Figure 2.

The nuclear factor-E2-related factor-2 (NRF2) pathway exerts antifibrotic effects. Reactive oxygen species (ROS), including hydrogen peroxide (H₂O₂), superoxide anion (O₂^●−), hydroxyl radical (^●OH), alkoxyl radical (RO^●), peroxyl radical (ROO^●), and singlet oxygen (¹O₂), can activate hepatic stellate cells (HSCs) directly or by triggering inflammation or programmed cell death (PCD). In turn, activated HSCs produce large amounts of extracellular matrix (ECM) proteins that are conducive to fibrosis. Cells can regulate ROS by inducing the endogenous NRF2 antioxidant system. Inactive NRF2 is bound to the primary oxidative-stress-sensor and cytoskeleton-binding protein Kelch-like erythroid cap-n-collar (CNC) homolog-associated protein 1 (KEAP1) in the cytoplasm.

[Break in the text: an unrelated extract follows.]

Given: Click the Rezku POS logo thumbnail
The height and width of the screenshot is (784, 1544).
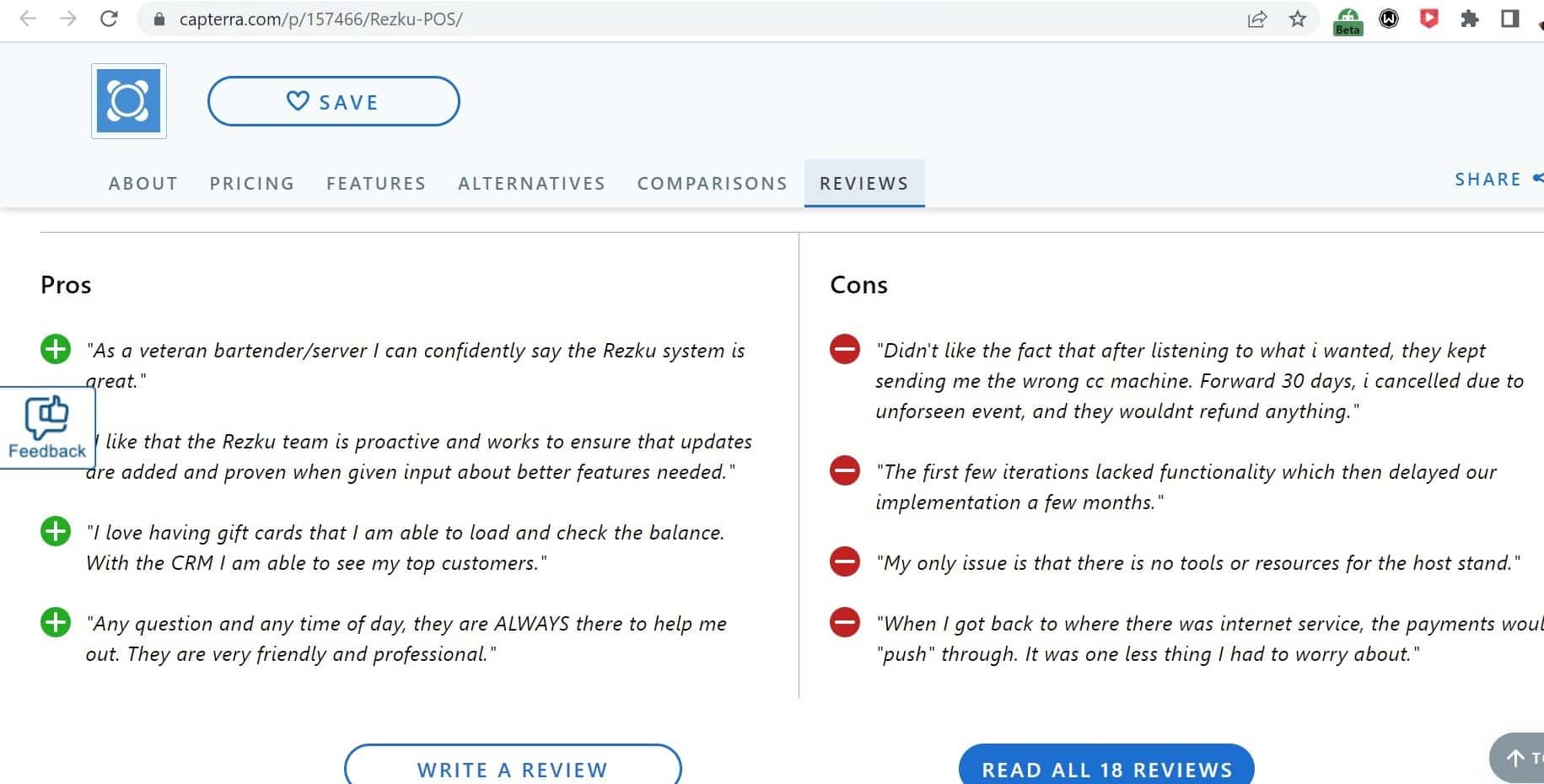Looking at the screenshot, I should point(128,101).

Activated NRF2 is liberated from KEAP1; in turn, free NRF2 translocates to the nucleus and dimerizes with one of the small Maf (sMaf) proteins and binds to the antioxidant response element (ARE), upregulating antioxidant genes, including superoxide dismutase (SOD), catalase (CAT), glutathione peroxidase (GPx), reduced glutathione (GSH), heme oxygenase-1 (HO-1), NAD(P)H dehydrogenase (quinone 1) (NQO-1), and glutamate-cysteine ligase catalytic subunit (GCLC), which are effective in decreasing ROS; therefore, the NRF2 signaling pathway exerts an indirect antifibrotic effect.